A US school shooting survivor has said he is launching a pillow-making company in an attempt to bankrupt a controversial Donald Trump ally who pushed baseless claims that November's presidential election was rigged.

David Hogg, 20, survived the 2018 mass shooting at a high school in Parkland, Florida that left 17 people dead. He went on to co-found the March For Our Lives movement campaigning nationally for reform of America's lax gun control laws. 

In a series of tweets Thursday and Friday, Hogg said software engineer William LeGate had offered to help him start a pillow company with the aim of taking customers from the firm My Pillow.

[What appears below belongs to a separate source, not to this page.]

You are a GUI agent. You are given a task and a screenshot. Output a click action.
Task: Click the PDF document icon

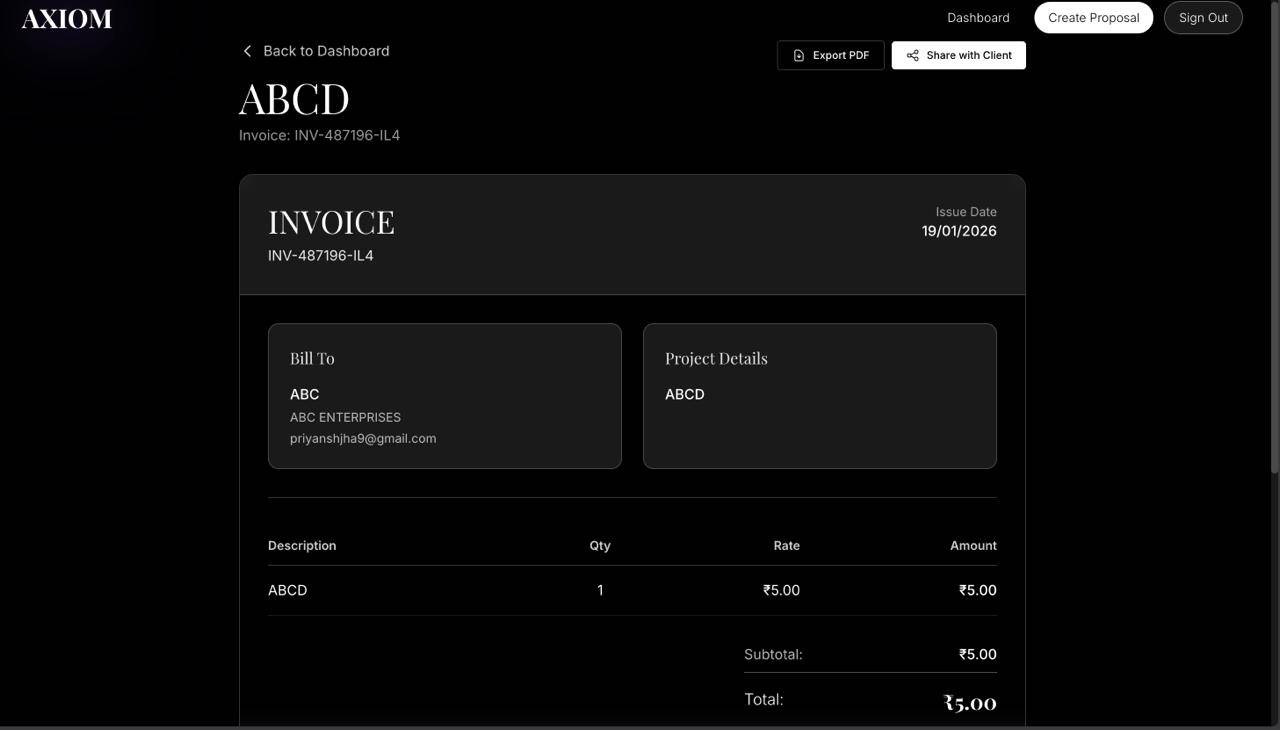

My Pillow CEO Mike Lindell became a household name as the "My Pillow Guy" thanks to his hammy television ads in which he stars as the main pitchman. But he has stirred controversy thanks to his relationship with Trump.

Photographs taken of Lindell last month -- while Trump was still in office -- appeared to show the 59-year-old businessman carrying documents into the White House suggesting the then president could declare martial law after what he claimed was widespread vote rigging.

"What if we put MyPillow out of business @davidhogg111?" LeGate said on Twitter.

"Today we started a pillow company, tomorrow we change the world," Hogg later Tweeted. 

Hogg, who currently attends Harvard University, said the nascent pillow company did not yet have a name as they were still working on "trade mark stuff."

Twitter banned Lindell from the platform last month for "repeated violations of our Civic Integrity Policy."

Hogg is frequently targeted by conservative figures, including Marjorie Taylor Greene, the Republican congresswoman who was sanctioned by the House of Representatives on Thursday for her extremist rhetoric.

In a 2019 video, she called Hogg a "coward" after she followed him down a Washington street and harangued him with questions about gun laws.